Published online Jan 28, 2016. doi: 10.3748/wjg.v22.i4.1650
Peer-review started: July 31, 2015
First decision: August 31, 2015
Revised: September 20, 2015
Accepted: November 24, 2015
Article in press: November 24, 2015
Published online: January 28, 2016
Hepatitis C virus (HCV) infection is estimated to affect 130-150 million people globally which corresponds to 2%-3% of the total world population. It remains the leading indication for liver transplant worldwide and has been demonstrated to negatively impact both patient and graft survival following non-hepatic organ transplantation. In the era of interferon-based therapy, although treatment and cure of HCV prior to non-hepatic transplant improved survival, tolerability and low cure rates substantially limited therapy. Interferon (IFN)-based therapy following non-hepatic solid organ transplant, due to the risk of allograft rejection, is generally contraindicated. Rapid advances in IFN-free therapy with direct acting antivirals (DAAs) in the last few years have completely changed the paradigm of hepatitis C therapy. Compared to IFN-based regimens, DAAs have less frequent and less severe adverse effects, shorter durations of therapy, and higher cure rates that are minimally impacted by historically negative predictors of response such as cirrhosis, ethnicity, and post-transplant state. Recent studies have shown that liver transplant (LT) recipients can be safely and effectively treated with DAA combination therapies; although data are limited, many of the principles of therapy in LT may be extrapolated to non-hepatic solid organ transplant recipients. Here we review the data on DAA combination therapies in transplantation, discuss the advantages and disadvantages of pre- vs post-transplant HCV therapy and future directions.

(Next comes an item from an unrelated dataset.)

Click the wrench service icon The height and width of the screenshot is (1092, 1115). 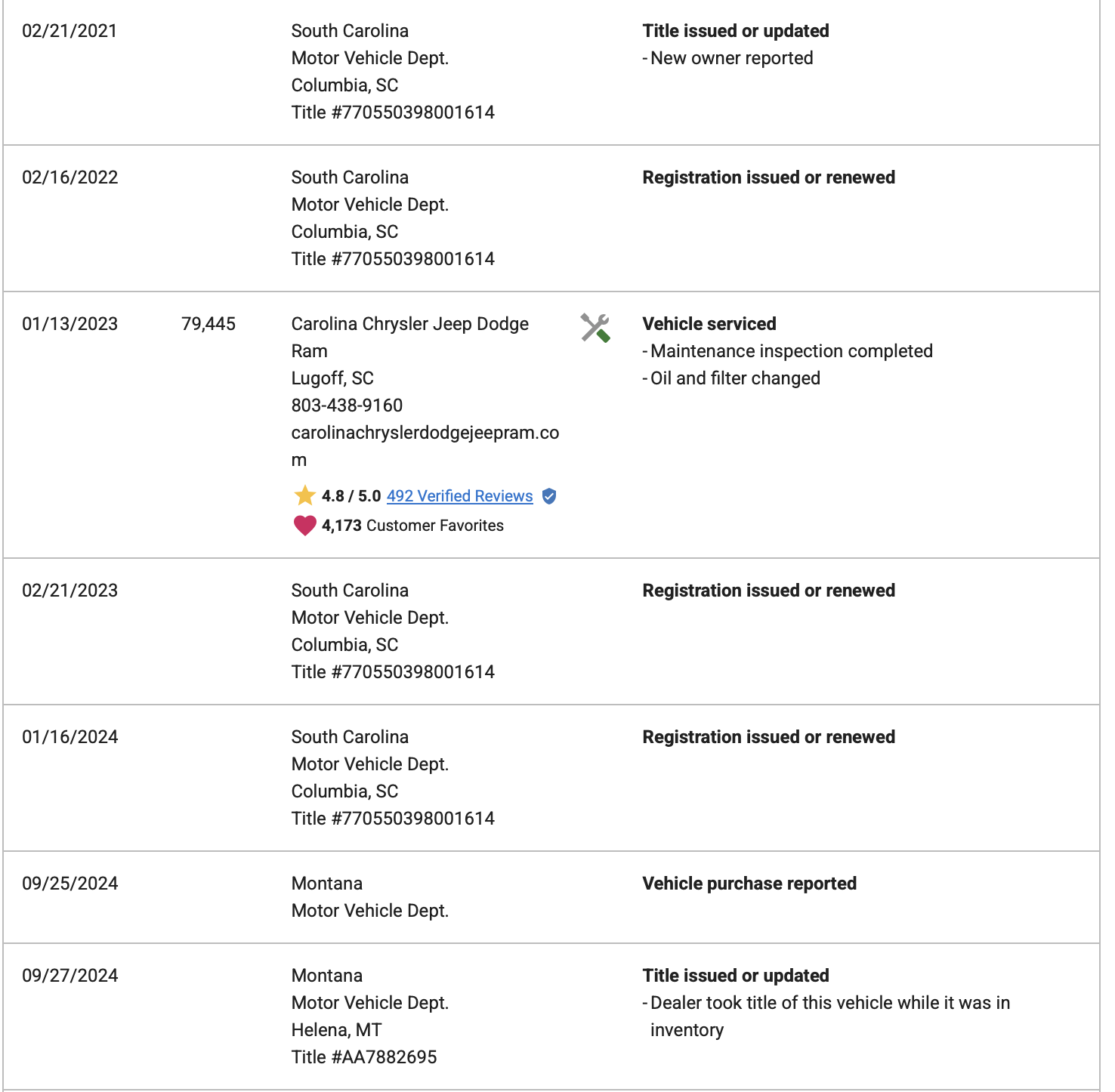(x=595, y=328)
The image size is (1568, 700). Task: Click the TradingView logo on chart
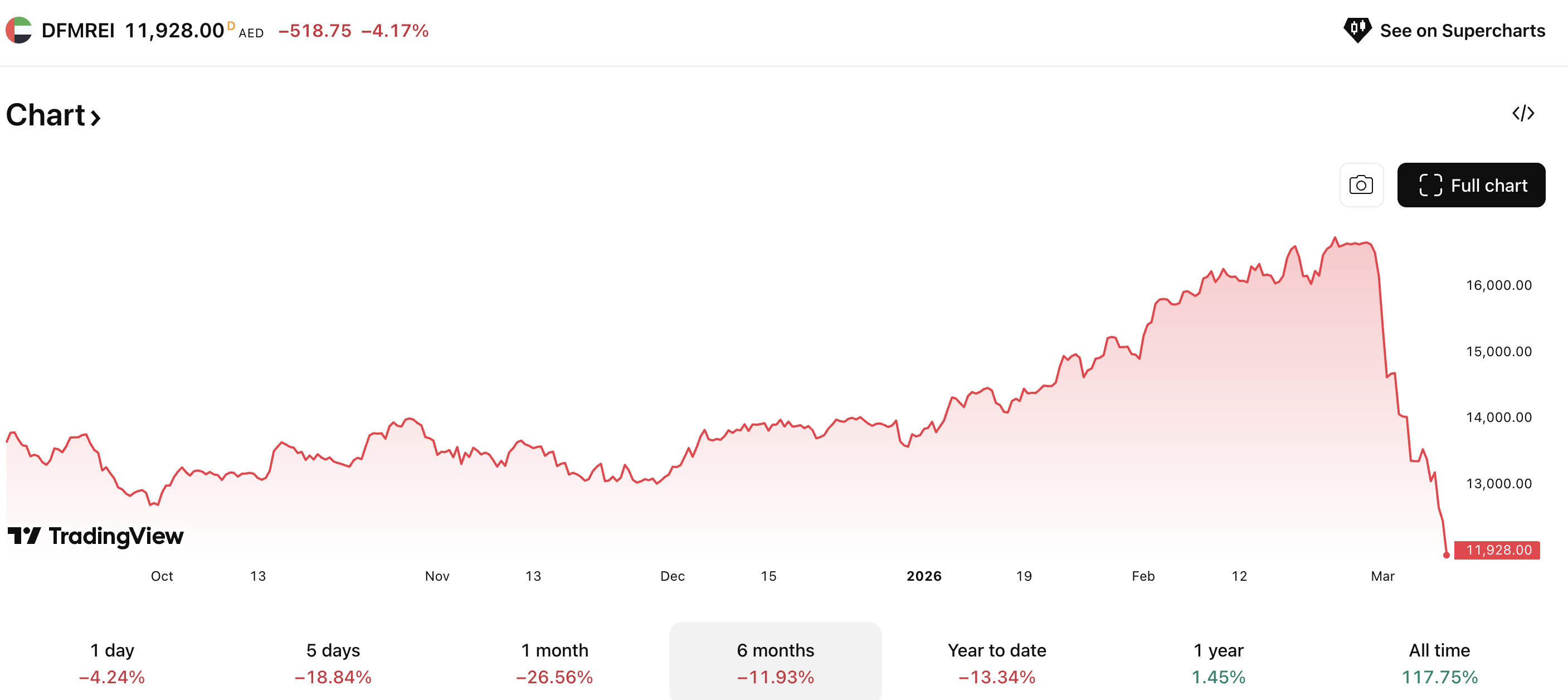point(96,536)
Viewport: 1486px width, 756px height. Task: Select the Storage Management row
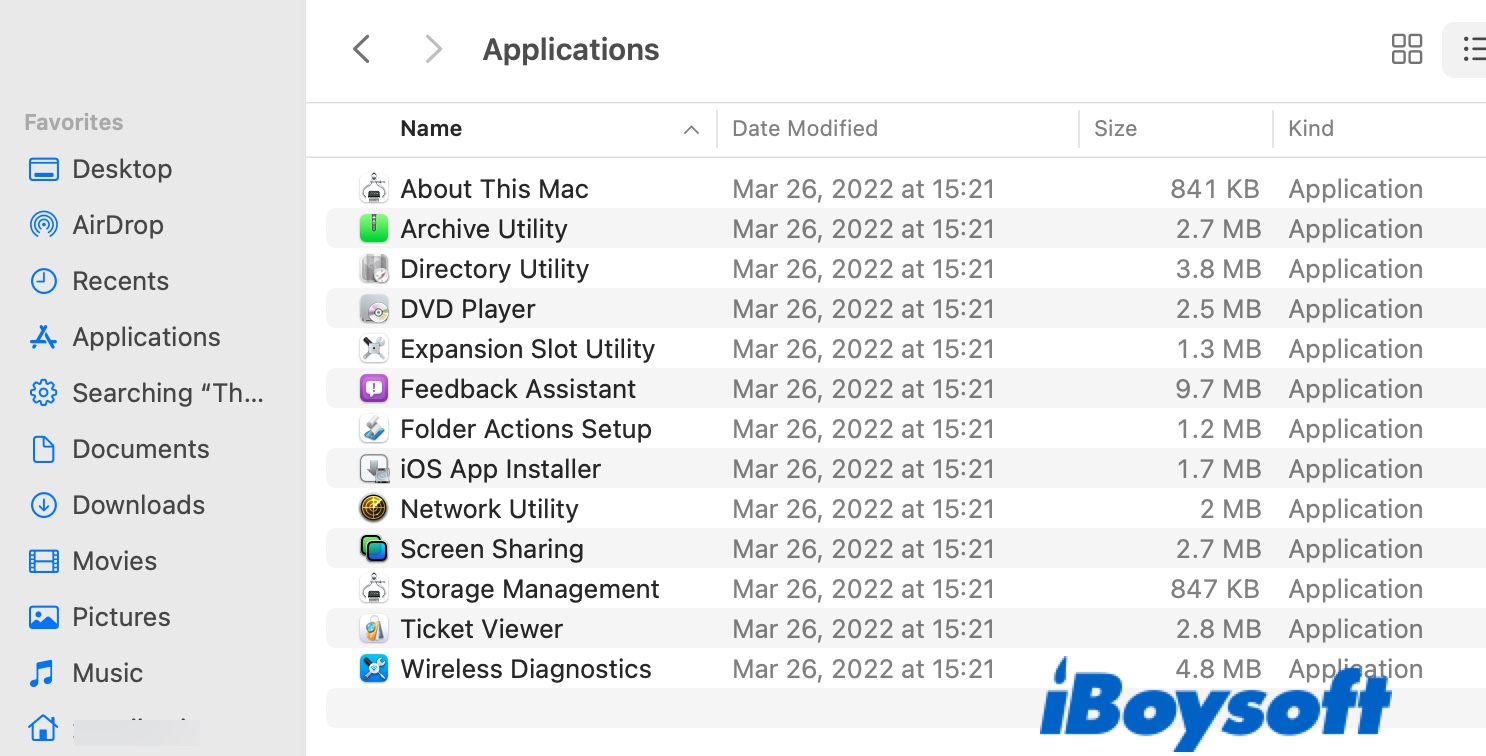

Core tip: Direct acting antiviral (DAA) therapy has the potential to eliminate hepatitis C virus (HCV) from the population of organ transplant candidates and recipients and thereby the negative impact of HCV on outcomes. Among non-hepatic organ transplant patients, the biggest barriers currently are limited safety and efficacy data in this population, particularly in those with advanced renal disease, and global variability of access and reimbursement for DAAs. Future research is needed to better assess safety, efficacy and impact of DAA therapy in non-hepatic solid organ transplant, as well as to explore the safety of using HCV infected donors, with prophylactic therapy, to expand the donor pool.